Meaning of Share-Alike
The term "share-alike" has gained a lot of recognition thanks to its use in the name of one of the most popular Creative Commons licenses, the Creative Commons Attribution Share-Alike License (or CC-BY-SA). "Share-alike" is essentially synonymous with one characteristic of copyleft licensing: the requirement for derivative works to adopt the same license. Share-alike licenses are subject to the same license compatibility issues described above for copyleft licenses.
There is some question as to the specifics of how the heritability terms of a license must be defined to qualify as a "share-alike" license, because it is established less strongly by precedent than the same characteristics of copyleft licenses such as the GPL. As a rule of thumb, however, share-alike licenses should be regarded as copyleft licenses.
Copyleft Licenses
A number of prominent free/open source licenses are copyleft (or "share-alike") licenses.

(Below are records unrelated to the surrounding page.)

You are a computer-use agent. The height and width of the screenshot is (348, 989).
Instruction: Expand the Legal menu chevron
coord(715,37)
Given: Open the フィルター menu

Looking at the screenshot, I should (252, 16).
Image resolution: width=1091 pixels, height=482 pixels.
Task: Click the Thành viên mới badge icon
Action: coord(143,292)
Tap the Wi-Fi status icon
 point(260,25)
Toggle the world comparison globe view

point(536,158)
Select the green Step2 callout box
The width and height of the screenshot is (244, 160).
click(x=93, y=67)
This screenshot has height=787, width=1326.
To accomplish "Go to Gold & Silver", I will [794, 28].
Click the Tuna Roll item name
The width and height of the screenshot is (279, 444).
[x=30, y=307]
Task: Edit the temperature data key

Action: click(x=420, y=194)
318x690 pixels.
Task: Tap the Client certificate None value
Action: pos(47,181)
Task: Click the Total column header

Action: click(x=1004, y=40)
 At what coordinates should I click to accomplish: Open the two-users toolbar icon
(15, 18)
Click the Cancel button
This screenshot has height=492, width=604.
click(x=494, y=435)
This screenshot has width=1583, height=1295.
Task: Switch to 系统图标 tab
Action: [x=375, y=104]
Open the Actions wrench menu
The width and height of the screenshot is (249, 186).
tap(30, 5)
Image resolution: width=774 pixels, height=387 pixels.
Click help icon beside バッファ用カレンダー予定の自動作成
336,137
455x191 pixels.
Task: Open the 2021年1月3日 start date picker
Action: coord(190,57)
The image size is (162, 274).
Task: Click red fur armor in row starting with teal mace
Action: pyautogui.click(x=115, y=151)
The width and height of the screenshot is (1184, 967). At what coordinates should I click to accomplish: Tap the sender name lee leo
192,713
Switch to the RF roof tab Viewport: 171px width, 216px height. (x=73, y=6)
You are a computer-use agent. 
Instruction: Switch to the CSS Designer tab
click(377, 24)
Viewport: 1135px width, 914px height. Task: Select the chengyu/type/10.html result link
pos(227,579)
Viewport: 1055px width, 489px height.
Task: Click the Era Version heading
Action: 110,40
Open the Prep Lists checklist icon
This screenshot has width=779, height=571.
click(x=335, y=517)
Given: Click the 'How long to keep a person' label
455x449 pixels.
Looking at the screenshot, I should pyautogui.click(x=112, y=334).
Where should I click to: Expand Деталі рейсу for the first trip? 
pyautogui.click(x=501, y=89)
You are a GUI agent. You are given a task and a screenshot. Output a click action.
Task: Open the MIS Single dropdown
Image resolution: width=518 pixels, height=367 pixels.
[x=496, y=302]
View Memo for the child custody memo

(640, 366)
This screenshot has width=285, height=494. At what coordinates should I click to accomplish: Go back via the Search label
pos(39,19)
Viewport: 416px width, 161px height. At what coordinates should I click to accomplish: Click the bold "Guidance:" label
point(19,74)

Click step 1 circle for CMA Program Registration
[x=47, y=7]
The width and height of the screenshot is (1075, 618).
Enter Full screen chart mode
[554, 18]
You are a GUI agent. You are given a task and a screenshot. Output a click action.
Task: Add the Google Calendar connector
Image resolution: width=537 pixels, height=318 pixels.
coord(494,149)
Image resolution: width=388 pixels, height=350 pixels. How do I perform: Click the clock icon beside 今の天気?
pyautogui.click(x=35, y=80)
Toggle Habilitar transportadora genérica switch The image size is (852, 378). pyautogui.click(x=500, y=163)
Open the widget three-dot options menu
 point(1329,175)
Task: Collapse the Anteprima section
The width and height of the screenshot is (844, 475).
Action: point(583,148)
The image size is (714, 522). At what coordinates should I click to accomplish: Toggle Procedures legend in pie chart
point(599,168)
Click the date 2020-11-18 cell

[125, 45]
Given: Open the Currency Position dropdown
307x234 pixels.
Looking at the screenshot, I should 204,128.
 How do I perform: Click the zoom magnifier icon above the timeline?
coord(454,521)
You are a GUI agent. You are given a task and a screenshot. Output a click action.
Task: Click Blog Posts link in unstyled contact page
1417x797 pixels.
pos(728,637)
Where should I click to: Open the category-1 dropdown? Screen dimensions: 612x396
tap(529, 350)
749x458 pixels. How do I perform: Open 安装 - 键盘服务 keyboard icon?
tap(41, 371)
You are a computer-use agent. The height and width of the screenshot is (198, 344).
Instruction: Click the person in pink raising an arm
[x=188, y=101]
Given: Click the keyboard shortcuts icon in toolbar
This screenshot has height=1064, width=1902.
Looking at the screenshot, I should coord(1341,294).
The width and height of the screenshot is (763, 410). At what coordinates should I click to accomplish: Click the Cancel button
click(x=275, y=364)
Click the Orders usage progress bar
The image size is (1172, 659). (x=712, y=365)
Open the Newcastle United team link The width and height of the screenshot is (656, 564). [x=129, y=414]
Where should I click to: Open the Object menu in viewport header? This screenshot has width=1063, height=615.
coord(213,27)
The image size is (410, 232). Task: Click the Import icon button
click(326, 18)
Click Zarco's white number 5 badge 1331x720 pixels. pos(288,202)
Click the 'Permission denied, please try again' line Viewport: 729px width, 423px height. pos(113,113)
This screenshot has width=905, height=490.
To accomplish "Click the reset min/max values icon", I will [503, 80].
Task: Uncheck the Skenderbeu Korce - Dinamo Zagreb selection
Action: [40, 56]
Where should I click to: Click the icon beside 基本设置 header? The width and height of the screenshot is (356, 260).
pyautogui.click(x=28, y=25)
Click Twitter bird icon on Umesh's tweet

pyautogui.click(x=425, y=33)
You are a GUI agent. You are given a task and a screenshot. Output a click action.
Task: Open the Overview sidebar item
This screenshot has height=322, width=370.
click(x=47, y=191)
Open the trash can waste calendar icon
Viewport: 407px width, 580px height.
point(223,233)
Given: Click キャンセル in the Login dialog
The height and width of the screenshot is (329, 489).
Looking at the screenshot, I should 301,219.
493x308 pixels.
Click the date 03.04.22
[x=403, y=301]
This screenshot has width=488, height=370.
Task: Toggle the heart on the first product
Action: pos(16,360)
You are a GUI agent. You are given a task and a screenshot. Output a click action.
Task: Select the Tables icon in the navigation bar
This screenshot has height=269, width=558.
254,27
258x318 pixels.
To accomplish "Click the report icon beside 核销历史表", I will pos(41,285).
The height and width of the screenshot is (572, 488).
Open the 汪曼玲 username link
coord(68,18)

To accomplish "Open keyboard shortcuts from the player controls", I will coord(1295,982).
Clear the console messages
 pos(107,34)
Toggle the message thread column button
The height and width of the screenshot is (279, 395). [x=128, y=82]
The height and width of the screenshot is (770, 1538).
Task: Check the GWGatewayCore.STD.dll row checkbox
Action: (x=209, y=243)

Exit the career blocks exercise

Examples include:
CC-SA
A small set of copyleft licenses rapidly growing in popularity, particularly in Free Culture communities rather than Open Source Software communities, is the set of Creative Commons licenses with Share-Alike conditions -- also known collectively here as CC-SA. These copyleft terms for Creative Commons licenses are offered in two different Creative Commons licenses, providing the CC-BY-SA (Attribution/Share-Alike) and CC-BY-NC-SA (Attribution/Non-Commercial/Share-Alike).
GPL
By far the best known and most prominent copyleft license is the GNU General Public License, or GPL. The most recent version of this license is Version 3. In addition to GPLv2's usual copyleft terms and preferential treatment (but not prescriptive requirement) for noncommercial uses, the GPLv3 adds additional restrictions and reinforcements of restrictions it inherited from earlier versions.
MPL
The Mozilla Public License, or MPL, is used by one of the most widely known pieces of open source software in the world, the Firefox Web browser.